Cuando tuve la edad suficiente para valerme por mi misma, o al menos intentarlo, me fui a trabajar a Andújar, y después a Jaén, concretamente a la misma oficina donde se fue mi padre años atrás y donde nosotros decidimos no acompañarlo. (Curioso que el destino me guardó esa parada como obligatoria durante muchos años).
Sin embargo, solo estuve en Jaén dos años, pues conocí a un granadino que vivía en Melilla, y yo, de naturaleza romántica e impulsiva, y quizá también inmune al miedo a cambiar de domicilio por todos los traslados de los que te he hablado, pedí un traslado de tres años a Melilla y allí que me fui con él, con salto de charco incluido.
La pandemia adelantó nuestra vuelta y en 2020 nos instalamos en Málaga, con un anillo de compromiso en el dedo, y donde dos años más tarde nacería nuestro hijo, Pedro. Desde esa ciudad en La Costa del Sol te escribo hoy, aunque sin la certeza sobre si también te escribiré desde ella mañana, porque una parte de mí siempre se sentirá nómada y últimamente estoy oyendo la llamada norteña de tierras más frescas (Galicia, espérame).
¿A qué me dedico?
Cuando nació mi hijo, incapaz de compatibilizar mi trabajo de X horas semanales en un banco con la crianza de un bebé que cada semana traía de la escuela infantil un virus distinto, decidí tomarme una excedencia en el trabajo para lograr aquello que llaman «conciliación». Fue entonces cuando, tras un sueño (en una de las pocas noches que pude dormir del tirón), una idea despertó en mí, de la manera tan inexplicable como lo hacen las cosas más maravillosas de la vida: ¿Y si escribo un libro? Con aquel sueño en la cabeza y más tiempo entre las manos, me senté delante del teclado y comencé a escribir lo que me dictaban mis palomas que parecían saberse la historia y haberla tenido bien escondida toda mi vida. Te diría que después de varios meses de escritura creativa nació un libro sin mayor dificultad añadida, pero tuve que lidiar con el síndrome del impostor, con la crianza de un bebé y con una enfermedad que ya había hecho sus primeras apariciones años atrás pero que no dio señales inequívocas de su existencia hasta el año pasado. La esclerosis múltiple. Una compañera de vida cuyo nombre hace temblar, pero con la que se aprende a vivir, como un vecino molesto y ruidoso.
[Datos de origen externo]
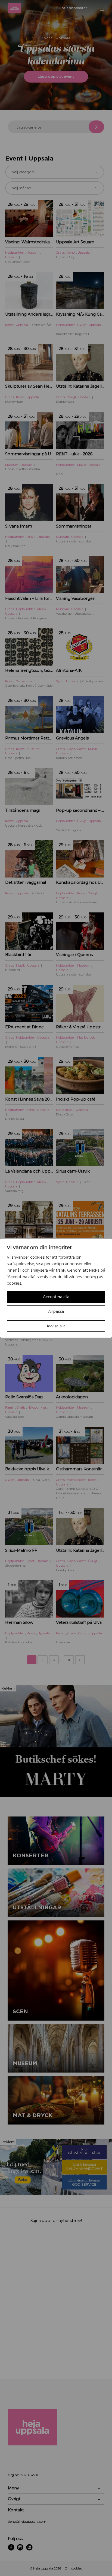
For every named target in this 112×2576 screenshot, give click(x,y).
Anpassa (56, 1311)
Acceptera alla (56, 1296)
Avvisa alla (56, 1326)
Así, tras muchas idas y venidas de borradores de una novela sin terminar, hubo alguien que creyó en mí como se cree en la magia, sin garantías ni dudas, y me empujó, una y otra vez, a escribir aquella historia que tenía en la cabeza.
Él es Andrés, ese granadino que me impulsó a cambiar de continente por amor a él y a cumplir un sueño por amor a mí misma. A él le he dedicado la que ha sido mi primera novela, Dime a qué huele el mar, la primera entrega de una bilogía en cuya segunda parte ya estamos trabajando, codo con ala, mis palomas y yo.
Esta es mi historia, aunque yo no soy solo mi historia. Soy todo lo que revolotea y crece dentro de este palomar y que irás descubriendo, si decides quedarte.